Everything but the kitchen sink
Occupational hazard, but I look at an awful lot of websites - primarily B2B, primarily technology-related.
An awful lot.
And they can, in fact, be an awful lot.
Part of what makes so many of them so awful is that they’ve got way too much going on.
We’ve all gotten pretty much inured to the clutter of consumer-oriented, retail, and media sites. With time, you get used to where to click, when to search, and what to ignore (which is probably most of it). Need to know basis only, thanks!
But I’m surprised to see so many high-end B2B websites that fall into the TMI trap.

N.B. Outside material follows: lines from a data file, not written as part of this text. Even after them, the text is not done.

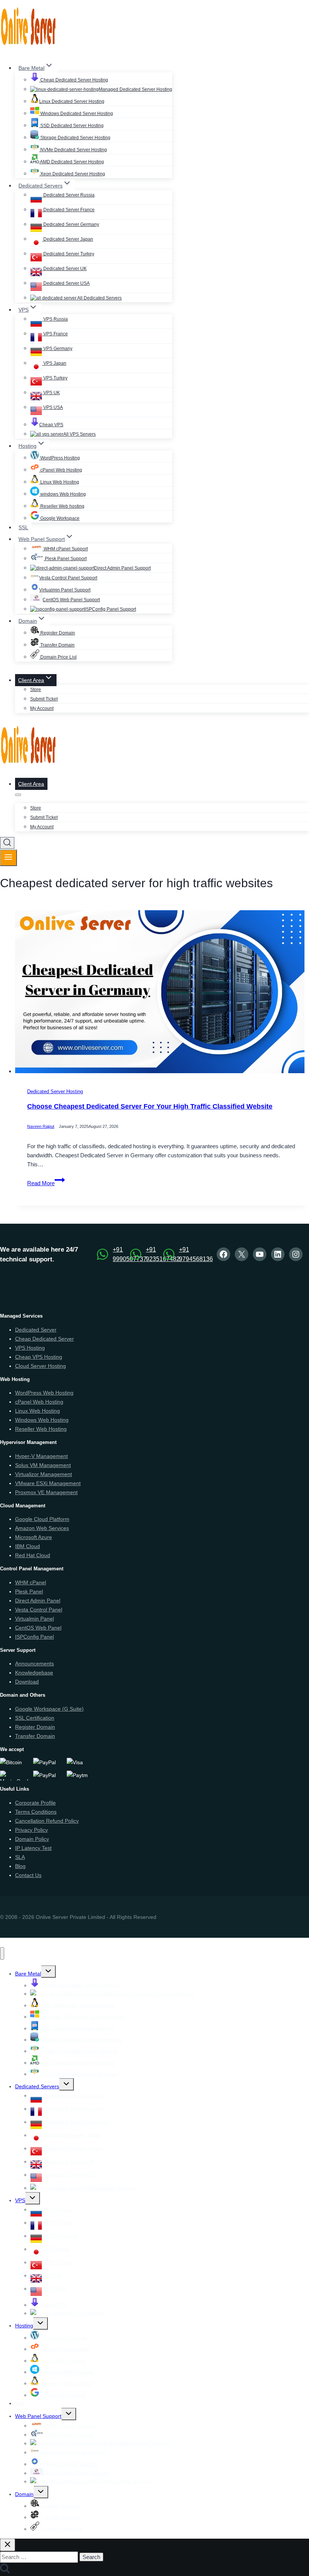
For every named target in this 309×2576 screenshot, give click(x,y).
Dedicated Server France (68, 209)
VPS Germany (57, 348)
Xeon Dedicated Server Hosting (72, 174)
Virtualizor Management (43, 1474)
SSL (23, 527)
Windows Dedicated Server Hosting (76, 113)
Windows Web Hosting (42, 1420)
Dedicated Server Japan (67, 239)
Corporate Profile (35, 1803)
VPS (20, 2200)
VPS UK (51, 392)
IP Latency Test (33, 1848)
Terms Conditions (36, 1812)
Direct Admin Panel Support (122, 568)
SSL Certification (34, 1718)
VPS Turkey (54, 378)
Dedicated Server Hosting (55, 1092)
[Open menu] (8, 857)
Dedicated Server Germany (70, 224)
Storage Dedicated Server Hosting (74, 137)
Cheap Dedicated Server (44, 1339)
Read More (46, 1183)
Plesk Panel (29, 1591)
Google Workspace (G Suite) (49, 1709)
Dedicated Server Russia (68, 195)
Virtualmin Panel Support (64, 590)
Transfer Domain (57, 645)
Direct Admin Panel (37, 1601)
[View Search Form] (7, 843)
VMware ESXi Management (48, 1483)
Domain (24, 2494)
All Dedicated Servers (99, 298)
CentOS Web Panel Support (71, 599)
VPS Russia (55, 319)
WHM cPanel (30, 1582)
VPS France (55, 333)
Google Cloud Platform (42, 1519)
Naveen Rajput (40, 1126)
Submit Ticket (44, 699)
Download (27, 1682)
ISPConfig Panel (34, 1637)
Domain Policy (32, 1839)
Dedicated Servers (37, 2086)
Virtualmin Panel (34, 1619)
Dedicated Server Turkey (68, 254)
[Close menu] (2, 1953)
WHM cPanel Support (65, 548)
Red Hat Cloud (32, 1555)
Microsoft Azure (33, 1537)
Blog (20, 1866)
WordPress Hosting (59, 458)
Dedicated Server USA (66, 283)
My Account (42, 708)
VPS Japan (54, 363)
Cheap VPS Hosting (38, 1357)
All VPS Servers (79, 434)
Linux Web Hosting (59, 482)
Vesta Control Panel (38, 1610)
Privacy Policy (31, 1830)
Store (35, 689)
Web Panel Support (38, 2416)
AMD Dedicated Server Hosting (71, 161)
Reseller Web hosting (61, 506)
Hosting (24, 2326)
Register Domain (57, 633)
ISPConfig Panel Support (110, 609)
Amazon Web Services (42, 1528)
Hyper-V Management (41, 1456)
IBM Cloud (27, 1546)
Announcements (34, 1663)
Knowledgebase (34, 1673)
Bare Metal (28, 1974)
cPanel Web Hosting (60, 470)
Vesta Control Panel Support (68, 578)
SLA (20, 1857)
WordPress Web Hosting (44, 1393)
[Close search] (7, 2545)
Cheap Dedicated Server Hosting (73, 80)
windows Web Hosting (62, 494)
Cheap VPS (51, 424)
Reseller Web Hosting (41, 1429)
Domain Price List (57, 657)
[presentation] (162, 993)
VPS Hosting (30, 1348)
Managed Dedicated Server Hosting (135, 89)
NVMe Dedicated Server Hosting (73, 149)
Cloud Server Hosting (40, 1366)
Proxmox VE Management (46, 1492)
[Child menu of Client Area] (18, 795)
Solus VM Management (43, 1465)
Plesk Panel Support (65, 558)
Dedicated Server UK (64, 268)
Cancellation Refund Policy (47, 1821)
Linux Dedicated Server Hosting (71, 101)
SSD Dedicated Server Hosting (71, 125)
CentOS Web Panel (38, 1628)
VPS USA (52, 407)
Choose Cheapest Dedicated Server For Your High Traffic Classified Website (149, 1106)
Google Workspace (59, 518)
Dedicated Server (36, 1330)
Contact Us (28, 1875)
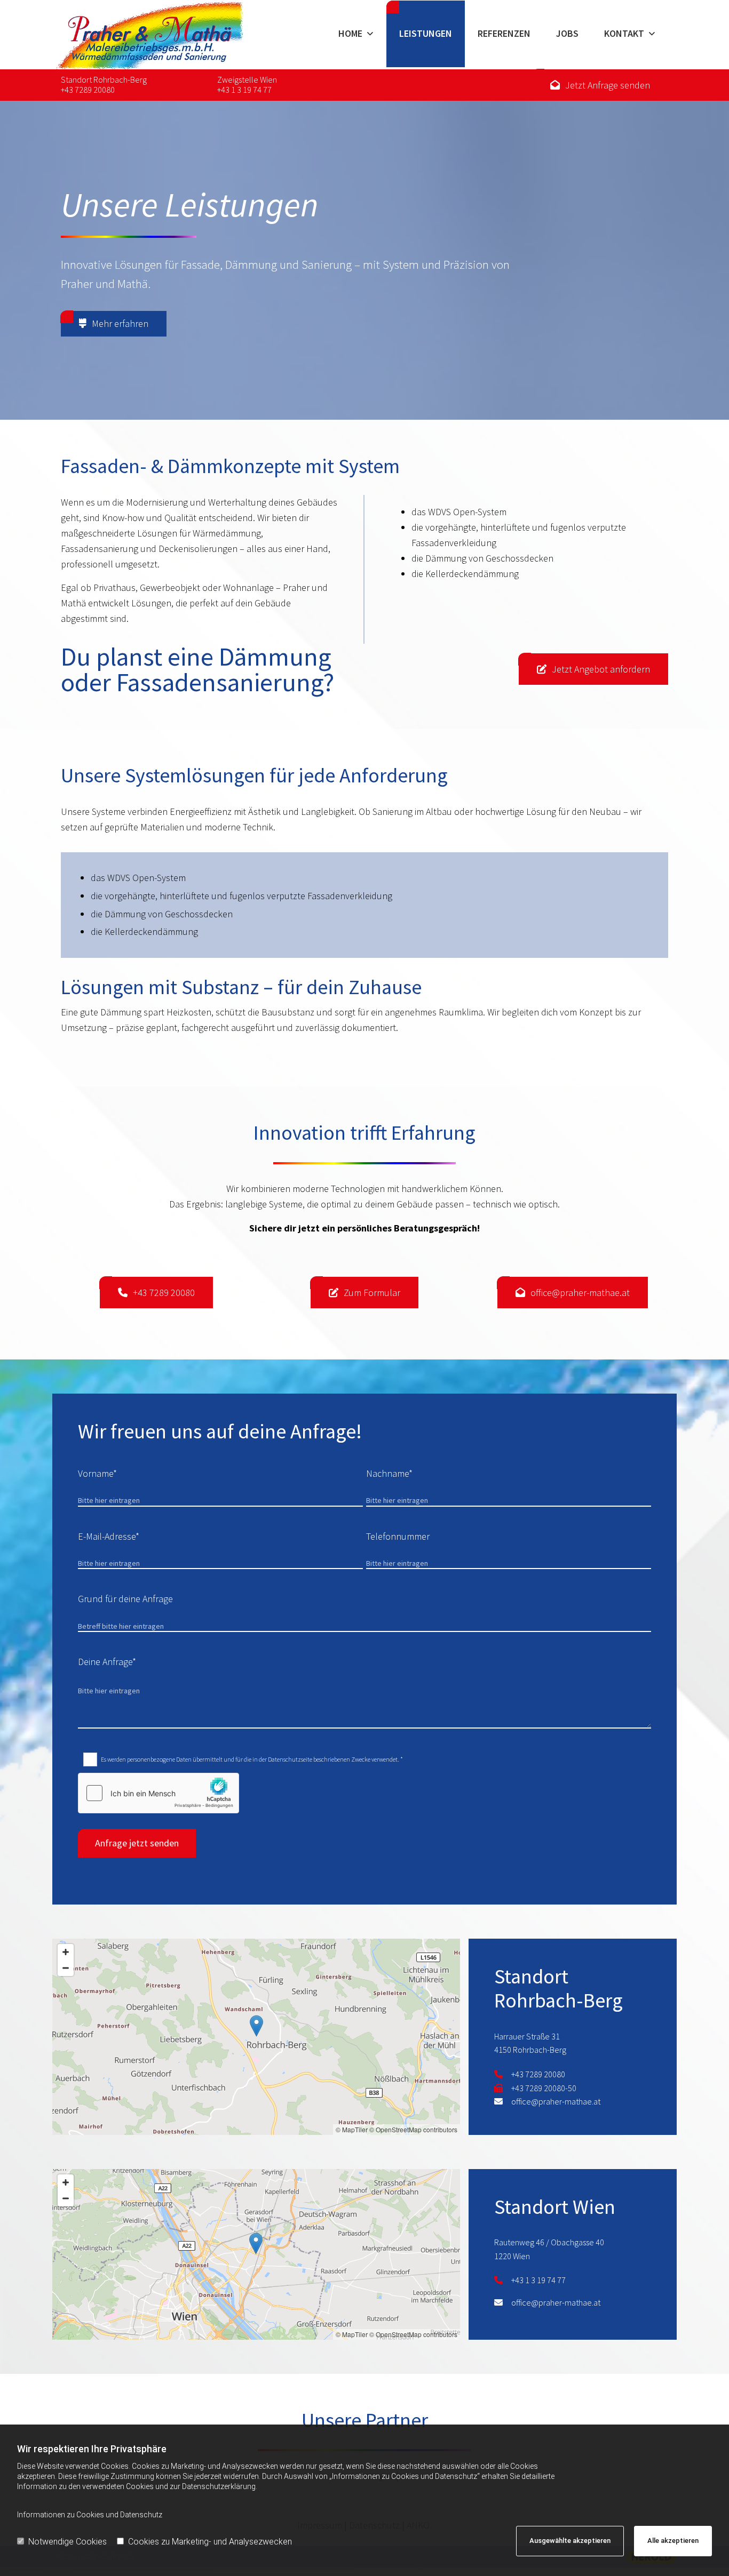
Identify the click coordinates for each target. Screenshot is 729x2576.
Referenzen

It’s one thing to have a lot of information available via drill downs and/or downloads, but home pages should be pretty straightforward, shouldn’t they?
They should say:
- What the company does
- Who they do it for
- What the folks they do it for get out of it
This is, of course, easier said than done, especially with companies that have multiple audiences and multiple products. But there should still be some clean, clear, concise expression about what you do - an umbrella message that all those multiple audiences and multiple products fall under. And, hopefully, that umbrella message will not be so broad and vague that the prospective customer comes away scratching her head, going, "I think they do something for somebody, but I’m not quite sure what or who."
If you have those multiple products and audiences, please organize your home page so that someone coming there for the first time knows where to go - and that shouldn’t be to your competitor’s site.
Another trap that I’ve noticed on websites is catchy-catch-phrase-itis.
Me, I love a good, catchy phrase, an interesting tag line. I like clever. I like humor. I like words.
But when I see more than one tag line, I have to ask myself whether the company has an identity crisis going on. Are you the folks that treat your customers right, or the bargain hunter’s paradise? Are you the nothing’s-more-important-than-quality people, or the nothing’s more important than speed?
By all means, create compound catch phrases and taglines. You may be the cheap-o depot that still manages to keep your customers smiley-face happy. Anything’s possible. But I don’t want to read under your logo "Customers ‘r’ us," only to have a headline further down the page screaming, "SAVE BIG BUCK$!"
It all seems so obvious to say that just because you have everything but the kitchen sink doesn’t mean you need to put it up on your home page. But it’s obviously not all that obvious, given some of the websites I see on my day in day out trudge around the ‘net.